> Task directions: Repeat exactly the line with "Instruction: Click the NEW MANAGER button" and each line after it to the end of the data below; pictures stay out.

> Records supplied:
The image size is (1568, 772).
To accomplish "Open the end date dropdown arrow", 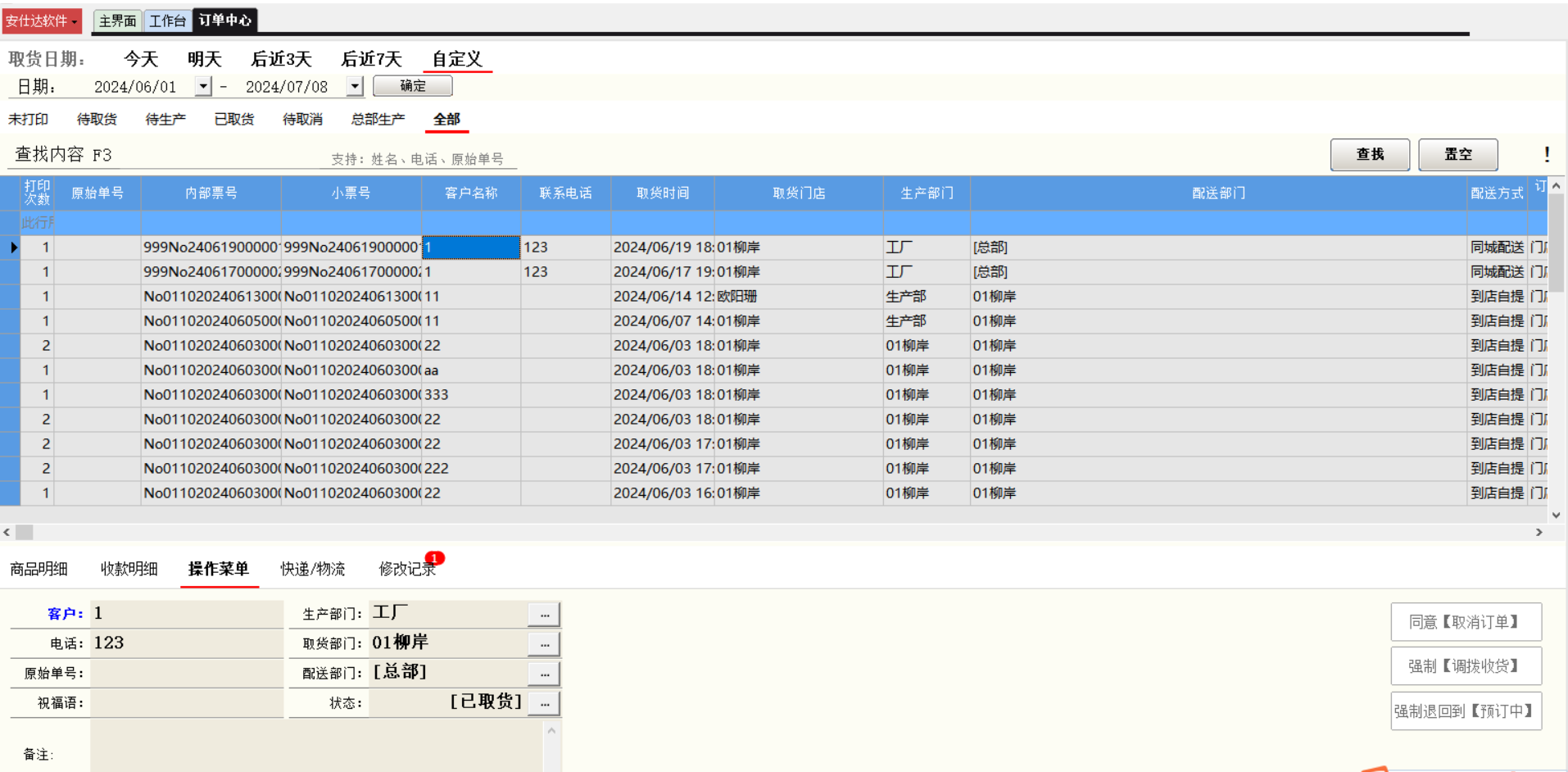I will pos(354,86).
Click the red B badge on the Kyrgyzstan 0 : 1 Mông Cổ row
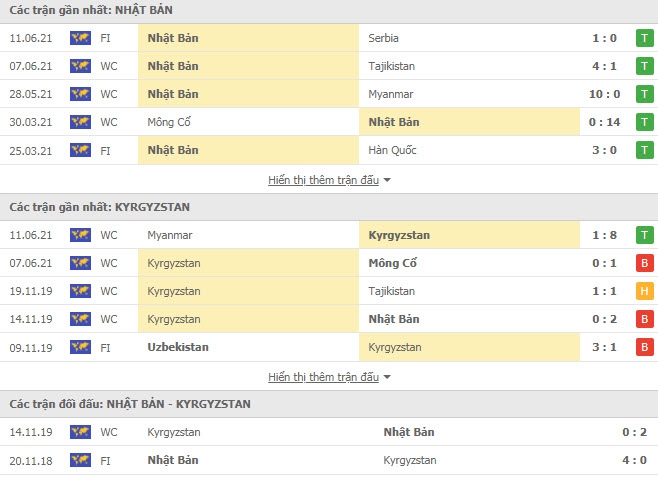 coord(645,263)
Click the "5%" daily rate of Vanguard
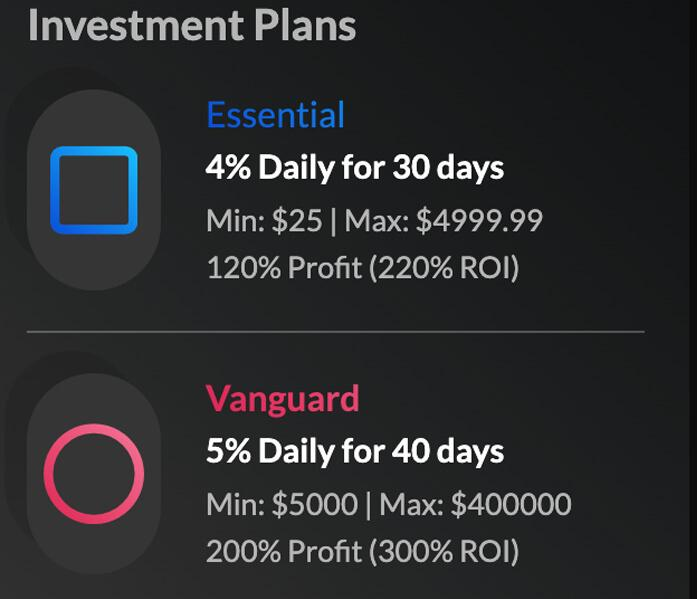 tap(228, 451)
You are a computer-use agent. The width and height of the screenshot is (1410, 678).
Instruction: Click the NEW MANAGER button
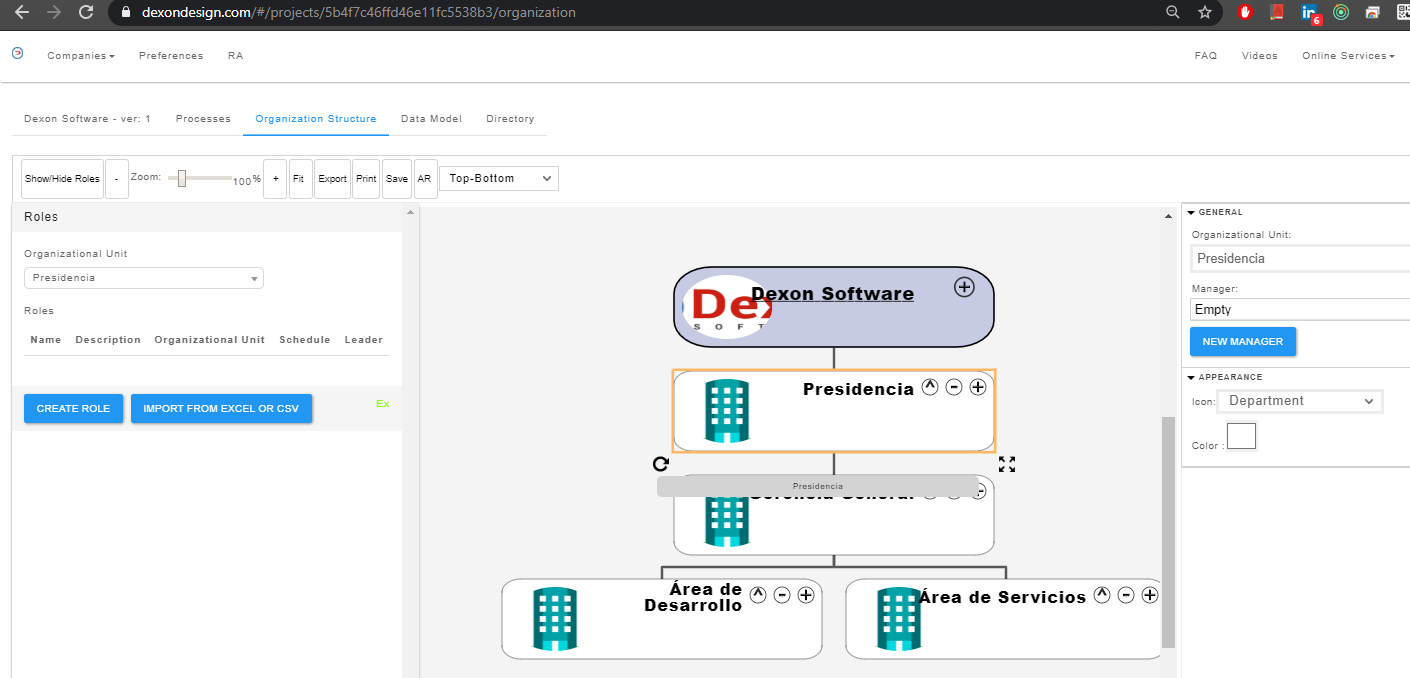[1243, 341]
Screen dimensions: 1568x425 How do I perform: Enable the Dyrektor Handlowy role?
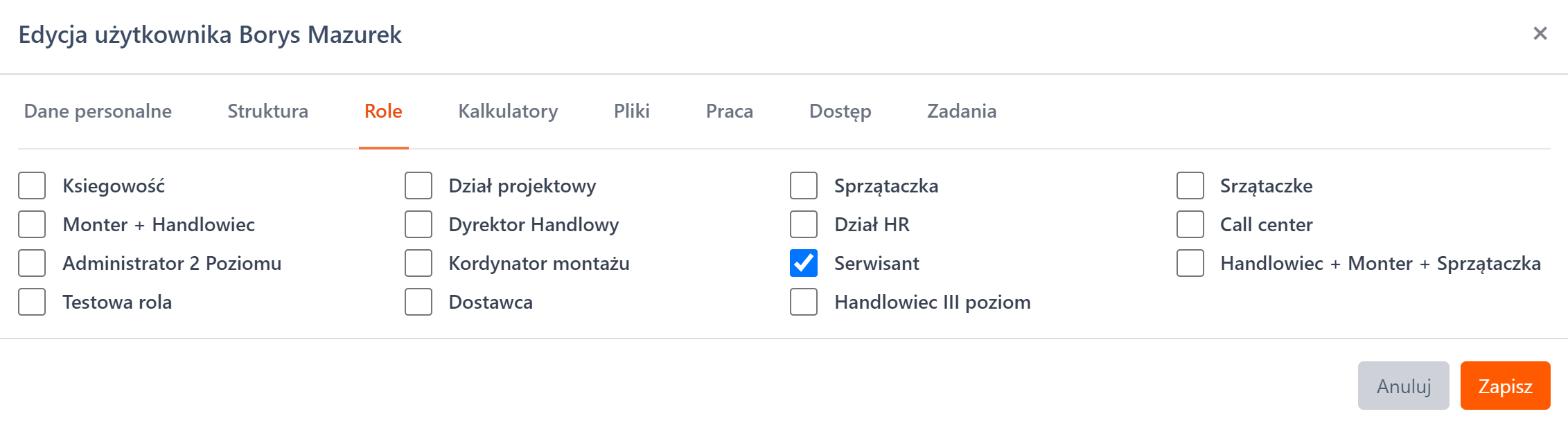click(419, 224)
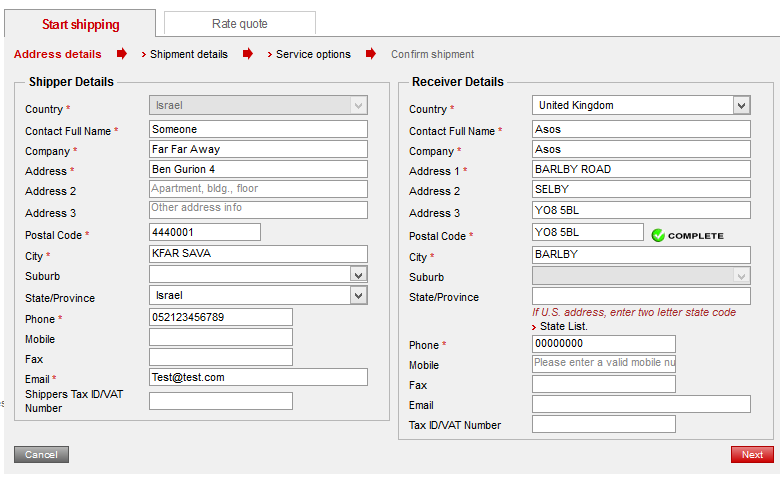
Task: Click the green Complete checkmark icon
Action: (x=658, y=236)
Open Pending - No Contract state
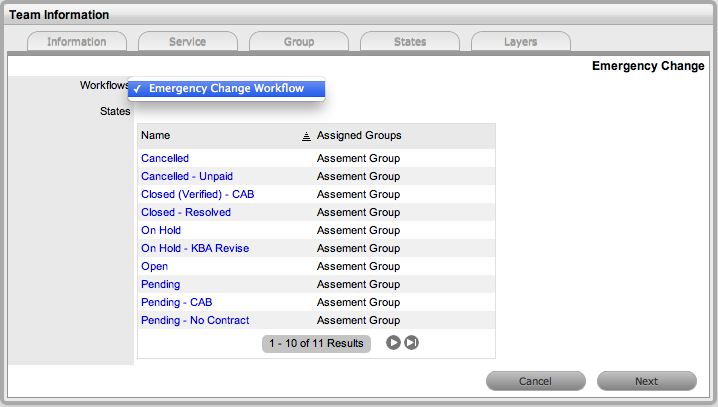The width and height of the screenshot is (718, 407). tap(195, 320)
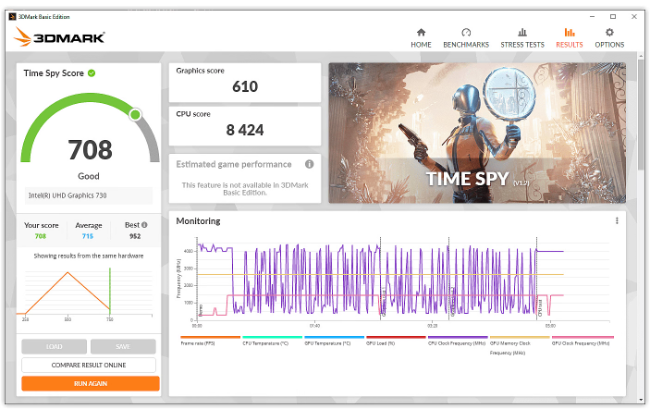
Task: Click the info icon beside Best
Action: [x=144, y=225]
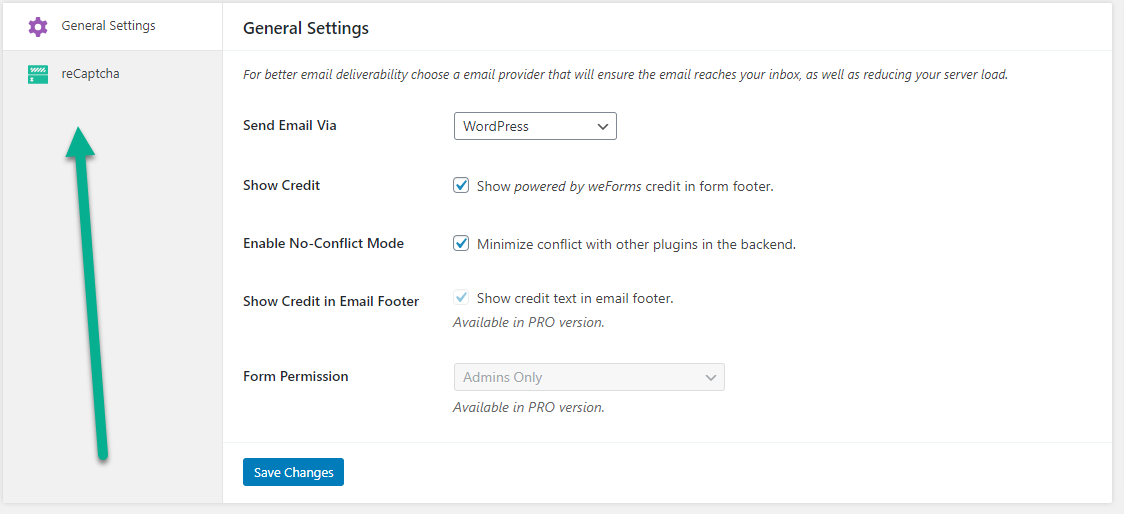Screen dimensions: 1124x514
Task: Click the Send Email Via field label
Action: pyautogui.click(x=290, y=126)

> Response to this exercise:
Instruction: Click the NEW MANAGER button
[1243, 341]
Screen dimensions: 1568x425 How do I perform: Enable the Dyrektor Handlowy role?
click(419, 224)
Task: Click the green Complete checkmark icon
Action: (x=658, y=236)
Open Pending - No Contract state
The width and height of the screenshot is (718, 407). tap(195, 320)
Task: Click the info icon beside Best
Action: [x=144, y=225]
Screen dimensions: 1124x514
Task: Click the Send Email Via field label
Action: pyautogui.click(x=290, y=126)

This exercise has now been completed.